> _TO DO_
Count the rows below that contain the word "more". Give only the number.

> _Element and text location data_
╔══
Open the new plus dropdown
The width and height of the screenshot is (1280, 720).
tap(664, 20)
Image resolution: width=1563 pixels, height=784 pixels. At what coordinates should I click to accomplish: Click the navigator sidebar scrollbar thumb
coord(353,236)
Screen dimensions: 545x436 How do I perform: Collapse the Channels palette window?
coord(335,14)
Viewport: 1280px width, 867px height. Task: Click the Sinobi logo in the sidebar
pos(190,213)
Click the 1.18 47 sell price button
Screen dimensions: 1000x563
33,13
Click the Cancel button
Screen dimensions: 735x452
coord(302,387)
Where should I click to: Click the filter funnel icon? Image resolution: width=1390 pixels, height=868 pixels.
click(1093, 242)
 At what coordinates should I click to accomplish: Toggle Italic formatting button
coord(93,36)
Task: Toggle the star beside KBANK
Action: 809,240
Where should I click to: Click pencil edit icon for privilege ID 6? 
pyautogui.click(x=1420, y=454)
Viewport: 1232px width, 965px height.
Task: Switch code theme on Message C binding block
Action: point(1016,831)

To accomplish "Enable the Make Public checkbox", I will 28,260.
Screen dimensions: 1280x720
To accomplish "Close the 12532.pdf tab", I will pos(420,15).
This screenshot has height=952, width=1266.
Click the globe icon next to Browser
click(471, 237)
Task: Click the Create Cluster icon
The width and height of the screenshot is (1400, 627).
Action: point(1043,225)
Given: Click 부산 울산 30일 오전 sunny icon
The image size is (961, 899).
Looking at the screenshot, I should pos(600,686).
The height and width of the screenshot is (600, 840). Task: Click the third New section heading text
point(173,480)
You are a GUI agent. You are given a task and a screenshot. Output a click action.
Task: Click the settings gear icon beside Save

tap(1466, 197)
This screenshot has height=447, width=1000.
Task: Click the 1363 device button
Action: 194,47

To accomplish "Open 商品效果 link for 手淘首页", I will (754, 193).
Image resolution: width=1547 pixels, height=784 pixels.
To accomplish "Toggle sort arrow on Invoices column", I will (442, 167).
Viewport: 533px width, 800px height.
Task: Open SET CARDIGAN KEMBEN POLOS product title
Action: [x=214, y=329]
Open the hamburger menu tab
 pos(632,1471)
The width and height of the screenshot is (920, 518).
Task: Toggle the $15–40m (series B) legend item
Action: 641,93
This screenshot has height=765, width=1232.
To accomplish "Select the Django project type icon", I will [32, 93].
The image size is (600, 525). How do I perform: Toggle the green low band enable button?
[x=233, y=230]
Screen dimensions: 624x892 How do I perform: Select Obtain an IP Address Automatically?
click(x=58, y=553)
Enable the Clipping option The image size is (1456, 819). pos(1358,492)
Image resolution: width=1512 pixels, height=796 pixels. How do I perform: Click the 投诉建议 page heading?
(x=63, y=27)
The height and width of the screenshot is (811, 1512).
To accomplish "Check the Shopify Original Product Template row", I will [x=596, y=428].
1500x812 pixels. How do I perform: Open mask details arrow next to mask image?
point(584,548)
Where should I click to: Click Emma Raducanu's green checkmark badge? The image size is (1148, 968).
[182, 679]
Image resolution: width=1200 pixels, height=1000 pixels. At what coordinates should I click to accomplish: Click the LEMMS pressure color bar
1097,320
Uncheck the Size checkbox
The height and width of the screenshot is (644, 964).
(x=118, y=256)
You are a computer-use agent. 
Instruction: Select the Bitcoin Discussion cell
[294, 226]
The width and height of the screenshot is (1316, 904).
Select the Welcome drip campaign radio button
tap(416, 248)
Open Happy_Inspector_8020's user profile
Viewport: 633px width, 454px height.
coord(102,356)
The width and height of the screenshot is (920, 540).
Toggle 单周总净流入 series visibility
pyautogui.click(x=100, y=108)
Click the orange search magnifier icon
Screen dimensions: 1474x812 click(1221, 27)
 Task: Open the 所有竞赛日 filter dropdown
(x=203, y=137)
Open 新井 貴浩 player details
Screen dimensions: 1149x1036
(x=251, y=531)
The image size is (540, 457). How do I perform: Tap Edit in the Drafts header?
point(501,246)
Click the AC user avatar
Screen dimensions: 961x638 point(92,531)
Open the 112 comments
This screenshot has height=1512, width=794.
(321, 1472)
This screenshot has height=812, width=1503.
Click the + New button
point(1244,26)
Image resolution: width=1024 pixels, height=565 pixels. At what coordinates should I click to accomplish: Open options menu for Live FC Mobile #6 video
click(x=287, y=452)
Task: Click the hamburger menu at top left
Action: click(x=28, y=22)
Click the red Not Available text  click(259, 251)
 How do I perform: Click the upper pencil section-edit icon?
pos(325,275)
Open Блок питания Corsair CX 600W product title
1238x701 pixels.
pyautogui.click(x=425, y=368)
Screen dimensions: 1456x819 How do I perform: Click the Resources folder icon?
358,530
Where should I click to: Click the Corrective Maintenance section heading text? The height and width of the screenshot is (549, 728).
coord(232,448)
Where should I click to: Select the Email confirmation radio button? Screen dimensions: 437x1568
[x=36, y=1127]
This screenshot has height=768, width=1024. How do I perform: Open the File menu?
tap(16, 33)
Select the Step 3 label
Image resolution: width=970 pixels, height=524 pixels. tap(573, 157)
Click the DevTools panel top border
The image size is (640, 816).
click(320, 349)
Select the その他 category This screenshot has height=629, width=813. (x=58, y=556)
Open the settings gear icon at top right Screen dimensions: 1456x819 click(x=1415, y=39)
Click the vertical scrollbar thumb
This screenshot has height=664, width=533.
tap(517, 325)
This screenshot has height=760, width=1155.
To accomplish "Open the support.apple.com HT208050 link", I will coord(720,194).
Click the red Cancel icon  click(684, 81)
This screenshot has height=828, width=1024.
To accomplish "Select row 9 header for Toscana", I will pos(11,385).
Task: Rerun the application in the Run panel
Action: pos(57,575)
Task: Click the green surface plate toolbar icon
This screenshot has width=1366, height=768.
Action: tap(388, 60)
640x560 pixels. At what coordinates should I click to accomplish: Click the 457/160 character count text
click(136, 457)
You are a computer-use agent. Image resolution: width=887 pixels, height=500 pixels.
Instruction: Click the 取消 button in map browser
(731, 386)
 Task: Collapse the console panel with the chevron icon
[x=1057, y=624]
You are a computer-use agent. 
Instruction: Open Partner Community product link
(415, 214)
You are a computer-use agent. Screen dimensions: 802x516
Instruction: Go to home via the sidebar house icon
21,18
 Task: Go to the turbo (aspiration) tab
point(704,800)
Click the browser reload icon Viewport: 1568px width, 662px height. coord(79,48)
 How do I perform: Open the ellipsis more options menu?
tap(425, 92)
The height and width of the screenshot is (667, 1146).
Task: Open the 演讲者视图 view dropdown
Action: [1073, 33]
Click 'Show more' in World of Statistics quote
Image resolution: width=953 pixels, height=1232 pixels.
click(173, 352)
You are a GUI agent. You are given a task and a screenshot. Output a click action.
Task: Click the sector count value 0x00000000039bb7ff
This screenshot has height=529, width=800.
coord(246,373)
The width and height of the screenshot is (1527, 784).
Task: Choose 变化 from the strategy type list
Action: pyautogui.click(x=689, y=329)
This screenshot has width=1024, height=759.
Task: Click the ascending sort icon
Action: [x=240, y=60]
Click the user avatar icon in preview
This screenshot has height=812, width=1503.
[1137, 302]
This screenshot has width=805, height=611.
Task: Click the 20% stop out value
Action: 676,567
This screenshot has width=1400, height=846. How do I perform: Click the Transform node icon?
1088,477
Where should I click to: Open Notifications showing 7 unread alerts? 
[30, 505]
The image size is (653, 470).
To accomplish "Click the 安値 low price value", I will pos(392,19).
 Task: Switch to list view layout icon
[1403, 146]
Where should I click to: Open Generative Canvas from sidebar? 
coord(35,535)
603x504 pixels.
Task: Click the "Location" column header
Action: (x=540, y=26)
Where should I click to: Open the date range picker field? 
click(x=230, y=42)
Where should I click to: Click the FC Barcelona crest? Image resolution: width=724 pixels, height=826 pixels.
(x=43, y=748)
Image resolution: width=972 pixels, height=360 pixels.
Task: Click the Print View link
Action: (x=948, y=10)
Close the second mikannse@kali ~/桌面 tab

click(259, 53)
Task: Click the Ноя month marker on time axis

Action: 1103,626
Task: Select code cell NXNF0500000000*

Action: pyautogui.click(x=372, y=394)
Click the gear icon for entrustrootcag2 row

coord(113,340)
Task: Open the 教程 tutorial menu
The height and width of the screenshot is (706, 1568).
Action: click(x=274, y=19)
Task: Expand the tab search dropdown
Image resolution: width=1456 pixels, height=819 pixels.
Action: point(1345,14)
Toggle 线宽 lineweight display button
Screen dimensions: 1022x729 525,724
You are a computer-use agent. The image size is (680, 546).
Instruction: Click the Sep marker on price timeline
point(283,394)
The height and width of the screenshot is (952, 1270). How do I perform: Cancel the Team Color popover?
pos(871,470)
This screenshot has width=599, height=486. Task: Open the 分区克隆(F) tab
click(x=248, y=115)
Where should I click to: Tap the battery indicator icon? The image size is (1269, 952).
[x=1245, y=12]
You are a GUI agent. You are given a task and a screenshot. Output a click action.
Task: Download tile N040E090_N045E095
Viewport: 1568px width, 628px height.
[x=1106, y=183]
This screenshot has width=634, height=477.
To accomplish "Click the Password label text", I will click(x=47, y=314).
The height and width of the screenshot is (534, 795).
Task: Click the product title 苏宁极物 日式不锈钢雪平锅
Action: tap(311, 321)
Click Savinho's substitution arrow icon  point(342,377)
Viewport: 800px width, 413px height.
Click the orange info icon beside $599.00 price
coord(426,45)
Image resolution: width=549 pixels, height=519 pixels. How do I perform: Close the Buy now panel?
╚══
> _TASK SOLUTION_
2